Holy Days

Widow’s Peak

Stop all the clocks, cut off the telephone,

Prevent the dog from barking with a juicy bone…*

My mother had a pronounced widow’s peak. I suspect she found it to be a hairdressing inconvenience, but I always thought it created a beautiful frame for her face. Her features defined ladylike beauty for me: her slender nose and pale blue eyes, her long fingers and slim feet, and the mark of the peak on her forehead.

English folklore declared that a woman with such a peak in her hairline would outlive her husband, thus it’s name. And we do assume that women will outlive their male partners, who tend to be older and shorter-lived. We picture the widow’s grief.

Do we also visualize her relief, when a long-loved husband vanishes from reality as quickly as falling off a chair, or slips away gradually in an adjustable bed, or runs out of breathing room in a chest filling with fluid, or simply does not awaken one morning?

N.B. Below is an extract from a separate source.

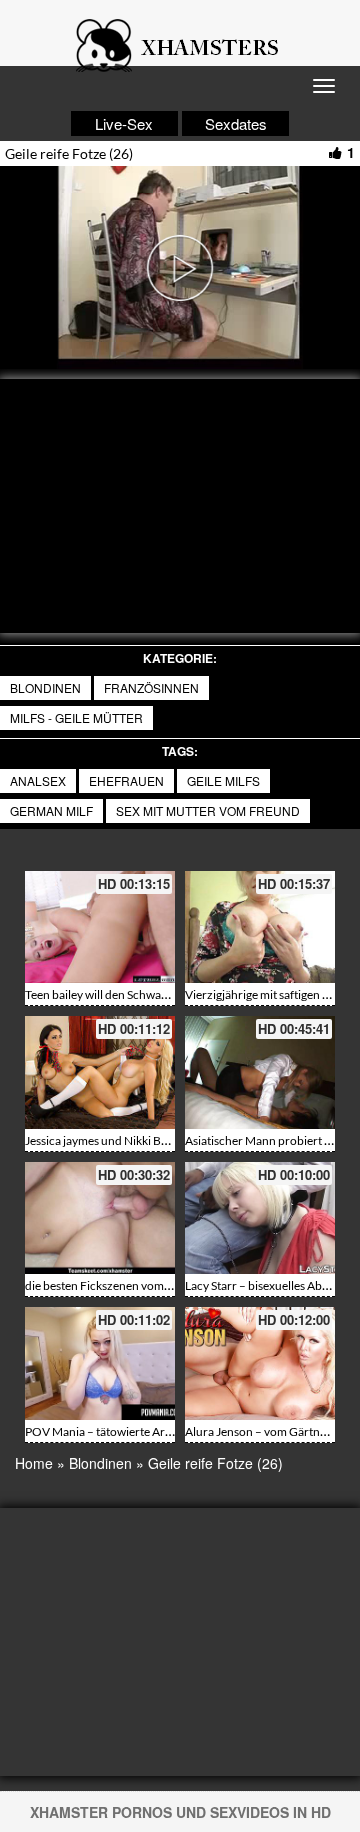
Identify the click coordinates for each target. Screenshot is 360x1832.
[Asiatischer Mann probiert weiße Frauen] (260, 1072)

Fifty-seven years, sixty-three years…

Ashes to ashes, dust to dust…

My mother did not outlive my father. She withdrew gradually from the world, a shrinking vitality shielded from prying eyes. She turned her face to the window early on a spring evening and did not breathe again.

The nurses who cared for her feared my father would die upon hearing the news.

Put crepe bows round the white necks of the public doves,

Let the traffic policemen wear black cotton gloves.*

I remember worrying about Bill‘s wife, dear and quiet, accustomed to accompaniment after more than six decades of marriage. The last time I saw her, she served me delicious iced tea and told me about the new friends she had met in her building and the fun she had at Bingo downstairs in the dining room.

Remember you are dust, and to dust you shall return.

When the wound is fresh, and the tears flow freely, there are still glasses of cranapple juice served on a tray, as mementoes of a life together are shared when I visit.  I cannot make decisions, they tell me. Take your time, I reply. Take your time.

I am inclined to feel too much over small things, to let the deep grief fester unexpressed. Perhaps it is my way of surviving.

Remember you are dust, and to dust you shall return.

If suddenly you do not exist,
if suddenly you are not living,
I shall go on living.

I do not dare,
I do not dare to write it,
if you die.

I shall go on living.**

*W.H. Auden, "Funeral Blues"

**Pablo Neruda, "The Dead Woman"

11 thoughts on “Widow’s Peak”

  1. ((songbird))
    my mom (also with widow’s peak I inherited) died before my dad — who actually did die because she did. And so I love Ash Wednesday and Lent — good excuses to remember we are dust, along with some other things.

  2. Really, really lovely.
    That Auden is one of my favorites. I puddle at that point of “Four Weddings and a Funeral” every time and your wonderful weaving of words today inspired the same reaction.